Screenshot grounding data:
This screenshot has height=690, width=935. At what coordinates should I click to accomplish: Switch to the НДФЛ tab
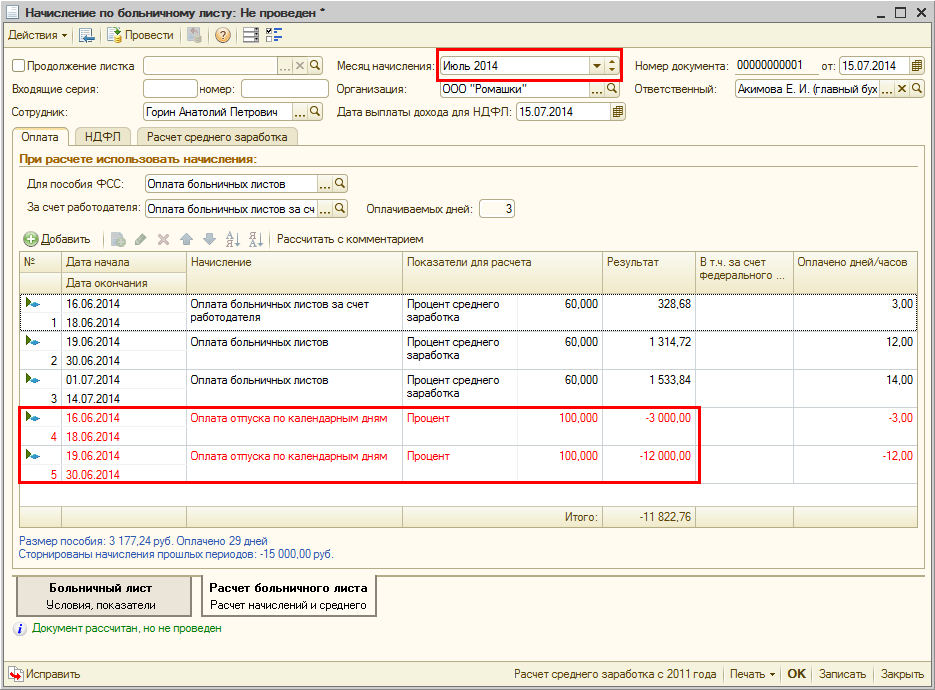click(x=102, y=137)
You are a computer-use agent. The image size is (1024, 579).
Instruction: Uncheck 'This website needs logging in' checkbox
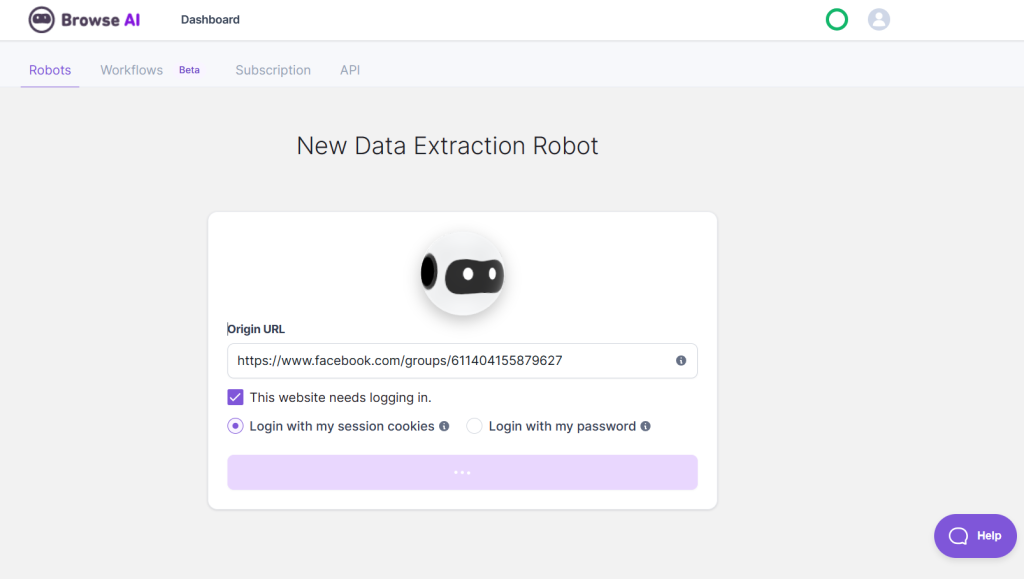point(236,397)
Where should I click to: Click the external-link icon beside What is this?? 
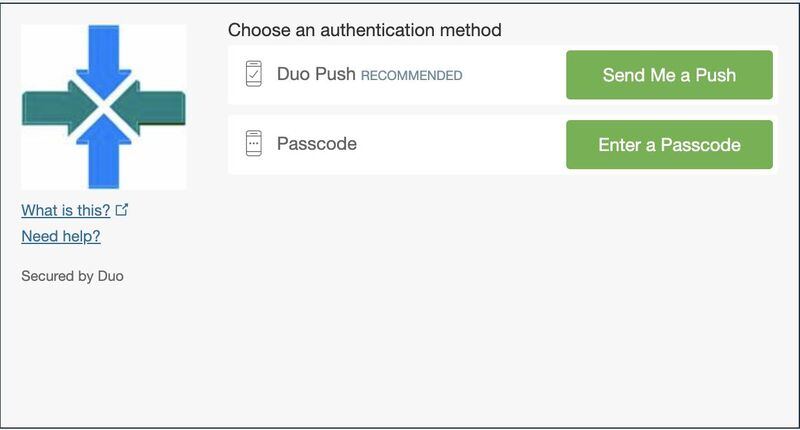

What the task requires: From the first line to the last, repeat the records exactly. Leave out the pictures.

Solution to the problem:
This screenshot has height=690, width=935. At what coordinates should I click to accomplish: Switch to the НДФЛ tab
click(x=102, y=137)
You are a computer-use agent. The image size is (1024, 579).
Instruction: Uncheck 'This website needs logging in' checkbox
point(236,397)
Where should I click to: Click the external-link icon beside What is this?? 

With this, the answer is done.